Outsourced guilt also requires the simplification and mythologisation of history to ensure a seamless fit. The new history entails the exclusion of any historical event or interpretation which re-allocates some responsibility for the current situation to anyone other than white settlers and their Western masters. Thus the simple fact that roads, electronic devices, hospitals, flushing toilets and, indeed, the very idea of the nation-state" are Western importations, must be denied or elided. History as selective "sacred myth" is of course an extremely useful, tool to mobilise and enlaager black opinion, but the deleterious consequences are manifold. Such narratives, endlessly repeated in the media and reinforced by various forms of public theatre by politicians and media propagandists, serve to undermine any hope of national cohesion and to induce a sense of grievance and entitlement in selected groups.
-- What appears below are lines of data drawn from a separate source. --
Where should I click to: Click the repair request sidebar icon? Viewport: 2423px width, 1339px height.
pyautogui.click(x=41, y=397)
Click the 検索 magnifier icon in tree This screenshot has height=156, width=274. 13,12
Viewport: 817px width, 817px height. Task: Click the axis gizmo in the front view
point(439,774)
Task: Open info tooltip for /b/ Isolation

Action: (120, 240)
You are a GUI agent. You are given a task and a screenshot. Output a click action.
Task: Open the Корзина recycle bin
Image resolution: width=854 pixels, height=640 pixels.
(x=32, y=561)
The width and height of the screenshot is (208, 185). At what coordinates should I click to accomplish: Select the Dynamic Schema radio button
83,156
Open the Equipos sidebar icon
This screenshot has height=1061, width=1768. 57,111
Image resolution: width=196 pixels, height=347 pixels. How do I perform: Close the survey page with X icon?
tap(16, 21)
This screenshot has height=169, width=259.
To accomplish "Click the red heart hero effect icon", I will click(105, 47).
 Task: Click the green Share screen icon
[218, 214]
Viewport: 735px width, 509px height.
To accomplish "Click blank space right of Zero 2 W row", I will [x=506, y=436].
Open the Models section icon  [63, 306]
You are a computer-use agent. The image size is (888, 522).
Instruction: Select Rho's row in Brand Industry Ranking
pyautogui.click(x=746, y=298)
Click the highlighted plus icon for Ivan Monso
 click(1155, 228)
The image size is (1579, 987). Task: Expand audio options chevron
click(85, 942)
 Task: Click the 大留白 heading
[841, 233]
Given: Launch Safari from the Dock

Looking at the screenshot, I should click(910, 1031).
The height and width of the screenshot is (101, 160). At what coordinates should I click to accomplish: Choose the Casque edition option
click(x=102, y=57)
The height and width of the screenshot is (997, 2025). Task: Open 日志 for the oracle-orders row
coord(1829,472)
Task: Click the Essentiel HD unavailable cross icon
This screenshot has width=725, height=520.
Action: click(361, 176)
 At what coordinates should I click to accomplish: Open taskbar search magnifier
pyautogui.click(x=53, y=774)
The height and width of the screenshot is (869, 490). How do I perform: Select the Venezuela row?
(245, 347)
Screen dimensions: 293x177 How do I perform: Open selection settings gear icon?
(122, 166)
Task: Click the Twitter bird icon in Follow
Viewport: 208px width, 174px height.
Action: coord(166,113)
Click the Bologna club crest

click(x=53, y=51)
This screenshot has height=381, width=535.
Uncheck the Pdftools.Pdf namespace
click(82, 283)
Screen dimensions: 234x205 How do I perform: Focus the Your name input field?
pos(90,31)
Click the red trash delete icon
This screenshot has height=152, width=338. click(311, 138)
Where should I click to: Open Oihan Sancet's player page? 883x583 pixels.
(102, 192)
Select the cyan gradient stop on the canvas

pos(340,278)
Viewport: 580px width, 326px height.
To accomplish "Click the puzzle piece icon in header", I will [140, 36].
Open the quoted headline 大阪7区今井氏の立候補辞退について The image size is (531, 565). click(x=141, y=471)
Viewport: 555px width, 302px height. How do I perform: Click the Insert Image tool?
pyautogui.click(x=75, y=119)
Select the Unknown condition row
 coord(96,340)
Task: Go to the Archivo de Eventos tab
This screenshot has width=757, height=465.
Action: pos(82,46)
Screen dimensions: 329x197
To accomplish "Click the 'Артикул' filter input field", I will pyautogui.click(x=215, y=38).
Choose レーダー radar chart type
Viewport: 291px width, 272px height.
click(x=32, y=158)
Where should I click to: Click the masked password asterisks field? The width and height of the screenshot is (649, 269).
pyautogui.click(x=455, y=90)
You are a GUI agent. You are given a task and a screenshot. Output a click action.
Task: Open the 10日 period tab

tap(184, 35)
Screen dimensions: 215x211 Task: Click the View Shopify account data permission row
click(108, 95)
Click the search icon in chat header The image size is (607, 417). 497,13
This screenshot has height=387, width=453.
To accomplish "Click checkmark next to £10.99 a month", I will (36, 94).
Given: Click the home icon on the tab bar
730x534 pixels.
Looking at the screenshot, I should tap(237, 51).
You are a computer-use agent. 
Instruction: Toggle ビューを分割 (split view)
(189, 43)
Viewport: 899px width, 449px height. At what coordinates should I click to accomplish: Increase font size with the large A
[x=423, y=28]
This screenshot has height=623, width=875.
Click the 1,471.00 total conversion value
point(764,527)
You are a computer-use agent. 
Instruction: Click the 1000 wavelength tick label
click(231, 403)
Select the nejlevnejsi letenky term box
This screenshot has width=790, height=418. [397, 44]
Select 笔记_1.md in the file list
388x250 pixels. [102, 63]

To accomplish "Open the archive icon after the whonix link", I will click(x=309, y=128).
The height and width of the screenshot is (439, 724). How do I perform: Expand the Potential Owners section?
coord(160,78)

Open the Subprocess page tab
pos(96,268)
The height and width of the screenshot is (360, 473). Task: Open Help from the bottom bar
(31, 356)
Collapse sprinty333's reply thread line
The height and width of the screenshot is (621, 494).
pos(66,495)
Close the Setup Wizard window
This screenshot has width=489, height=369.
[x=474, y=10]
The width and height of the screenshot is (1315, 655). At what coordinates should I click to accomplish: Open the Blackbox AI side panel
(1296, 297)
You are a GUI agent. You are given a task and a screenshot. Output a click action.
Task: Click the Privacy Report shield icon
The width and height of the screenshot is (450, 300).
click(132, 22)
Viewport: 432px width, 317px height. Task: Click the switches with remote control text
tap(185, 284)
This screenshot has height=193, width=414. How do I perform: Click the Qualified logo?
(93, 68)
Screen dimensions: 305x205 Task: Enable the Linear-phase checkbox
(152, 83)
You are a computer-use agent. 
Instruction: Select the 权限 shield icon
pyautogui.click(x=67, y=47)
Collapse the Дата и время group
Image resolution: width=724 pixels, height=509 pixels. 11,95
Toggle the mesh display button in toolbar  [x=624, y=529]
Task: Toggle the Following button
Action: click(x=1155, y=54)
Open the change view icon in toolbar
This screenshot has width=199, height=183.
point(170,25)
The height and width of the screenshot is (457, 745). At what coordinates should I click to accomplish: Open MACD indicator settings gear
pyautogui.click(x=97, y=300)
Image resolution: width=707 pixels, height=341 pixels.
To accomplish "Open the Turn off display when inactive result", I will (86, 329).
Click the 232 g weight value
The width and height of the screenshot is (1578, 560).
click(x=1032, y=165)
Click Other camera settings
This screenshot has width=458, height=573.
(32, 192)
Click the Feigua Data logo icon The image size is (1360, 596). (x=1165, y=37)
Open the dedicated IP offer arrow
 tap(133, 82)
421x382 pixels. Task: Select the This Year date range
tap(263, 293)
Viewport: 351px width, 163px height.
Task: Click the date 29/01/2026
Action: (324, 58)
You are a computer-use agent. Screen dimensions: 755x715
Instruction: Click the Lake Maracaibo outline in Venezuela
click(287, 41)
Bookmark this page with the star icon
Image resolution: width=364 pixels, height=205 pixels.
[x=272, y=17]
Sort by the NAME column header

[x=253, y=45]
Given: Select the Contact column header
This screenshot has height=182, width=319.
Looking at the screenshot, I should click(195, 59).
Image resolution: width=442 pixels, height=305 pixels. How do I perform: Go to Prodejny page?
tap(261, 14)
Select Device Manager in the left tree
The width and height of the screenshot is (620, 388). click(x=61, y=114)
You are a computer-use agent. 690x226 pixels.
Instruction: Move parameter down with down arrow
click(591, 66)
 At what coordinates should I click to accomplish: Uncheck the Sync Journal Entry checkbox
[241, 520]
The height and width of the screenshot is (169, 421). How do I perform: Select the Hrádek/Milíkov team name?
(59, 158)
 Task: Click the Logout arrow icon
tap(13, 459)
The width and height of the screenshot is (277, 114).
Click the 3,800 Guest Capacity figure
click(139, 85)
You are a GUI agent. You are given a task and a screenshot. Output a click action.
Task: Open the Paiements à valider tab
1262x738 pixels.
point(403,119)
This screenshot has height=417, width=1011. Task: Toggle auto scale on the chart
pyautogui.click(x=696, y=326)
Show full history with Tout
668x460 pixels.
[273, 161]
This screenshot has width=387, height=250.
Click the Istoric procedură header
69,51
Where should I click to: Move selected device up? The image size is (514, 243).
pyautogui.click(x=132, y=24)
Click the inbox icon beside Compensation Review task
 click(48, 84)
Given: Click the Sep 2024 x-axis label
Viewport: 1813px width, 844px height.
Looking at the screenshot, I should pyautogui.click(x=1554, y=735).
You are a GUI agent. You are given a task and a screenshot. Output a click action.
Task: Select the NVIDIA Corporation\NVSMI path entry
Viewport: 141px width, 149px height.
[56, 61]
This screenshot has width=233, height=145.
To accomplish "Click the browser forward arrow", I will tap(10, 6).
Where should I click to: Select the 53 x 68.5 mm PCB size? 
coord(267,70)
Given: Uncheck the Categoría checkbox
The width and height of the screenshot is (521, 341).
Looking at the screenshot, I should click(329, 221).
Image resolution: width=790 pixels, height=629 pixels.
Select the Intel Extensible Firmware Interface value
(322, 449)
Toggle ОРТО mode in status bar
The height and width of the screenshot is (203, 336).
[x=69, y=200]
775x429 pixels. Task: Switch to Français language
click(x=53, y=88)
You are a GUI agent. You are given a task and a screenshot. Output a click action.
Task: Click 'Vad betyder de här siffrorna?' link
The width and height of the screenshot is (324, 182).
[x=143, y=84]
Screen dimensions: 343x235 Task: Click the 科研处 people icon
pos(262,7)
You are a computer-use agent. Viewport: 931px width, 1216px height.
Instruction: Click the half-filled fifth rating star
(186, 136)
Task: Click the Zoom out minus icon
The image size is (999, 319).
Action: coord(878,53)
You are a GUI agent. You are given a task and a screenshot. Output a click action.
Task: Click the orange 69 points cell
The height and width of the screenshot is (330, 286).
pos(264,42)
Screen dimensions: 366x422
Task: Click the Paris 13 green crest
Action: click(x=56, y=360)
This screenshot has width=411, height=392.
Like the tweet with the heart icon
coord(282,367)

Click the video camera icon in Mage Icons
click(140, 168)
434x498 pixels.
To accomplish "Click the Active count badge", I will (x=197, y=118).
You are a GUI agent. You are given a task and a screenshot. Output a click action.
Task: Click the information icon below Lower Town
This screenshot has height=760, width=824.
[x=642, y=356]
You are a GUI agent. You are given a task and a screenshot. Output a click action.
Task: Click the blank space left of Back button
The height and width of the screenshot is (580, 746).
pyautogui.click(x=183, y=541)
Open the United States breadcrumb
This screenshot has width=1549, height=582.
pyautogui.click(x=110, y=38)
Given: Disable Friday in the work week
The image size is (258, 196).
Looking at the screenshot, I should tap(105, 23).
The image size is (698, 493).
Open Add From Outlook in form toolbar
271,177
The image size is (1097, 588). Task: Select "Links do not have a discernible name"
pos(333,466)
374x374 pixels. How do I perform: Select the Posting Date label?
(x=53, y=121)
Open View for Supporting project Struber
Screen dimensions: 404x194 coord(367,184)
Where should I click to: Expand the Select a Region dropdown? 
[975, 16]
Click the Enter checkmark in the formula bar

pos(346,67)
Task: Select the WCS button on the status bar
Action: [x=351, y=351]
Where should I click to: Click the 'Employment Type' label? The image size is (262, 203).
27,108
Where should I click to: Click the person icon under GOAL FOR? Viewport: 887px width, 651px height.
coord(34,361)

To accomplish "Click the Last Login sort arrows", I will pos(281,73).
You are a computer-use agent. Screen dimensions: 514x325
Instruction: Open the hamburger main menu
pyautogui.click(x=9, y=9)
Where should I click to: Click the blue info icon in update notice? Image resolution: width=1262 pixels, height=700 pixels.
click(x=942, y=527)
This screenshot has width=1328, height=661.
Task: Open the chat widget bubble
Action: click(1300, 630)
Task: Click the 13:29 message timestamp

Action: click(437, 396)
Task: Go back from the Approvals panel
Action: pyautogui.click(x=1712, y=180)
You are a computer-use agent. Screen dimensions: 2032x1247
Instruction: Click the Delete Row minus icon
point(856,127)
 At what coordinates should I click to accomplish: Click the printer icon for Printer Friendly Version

All of these elements, directly or indirectly, minimise the role of personal and community moral agency and sense of national unity. They promote short term personal and group advantage over broad-based social development. Down this road lies persistent and worsening inequality, increasing corruption of all kinds, social conflict, personal misery, uncertainty and loss of human and material capital. The "next liberation struggle" is not economic as Malema asserts, but the liberation of Black South Africans especially, from the shackles of a self-serving narrative that threatens us all.

The DA with its imperfections understands this. Everyone, especially our "public intellectuals" our media spokespersons and the leaders within the Black community need the courage to "step up to the plate" to paraphrase our rugby heroes. We must totally reject the analysis of Jay Naidoo and those like him in favour of a national culture which promotes personal and collective accountibilty and the reality of personal choice.

If South Africa fails to create an inclusive narrative, a more truthful history and an ethic of personal and collective responsibility, this country faces a bleak future. I am pleased I'm not a betting man, but, just possibly, South Africa with its history of escaping the executioner's axe and rich human capital can pull this vital rabbit from the hat. We all need to do our part.

So rather than a conversation about "Inequality", this is what we need to talk about.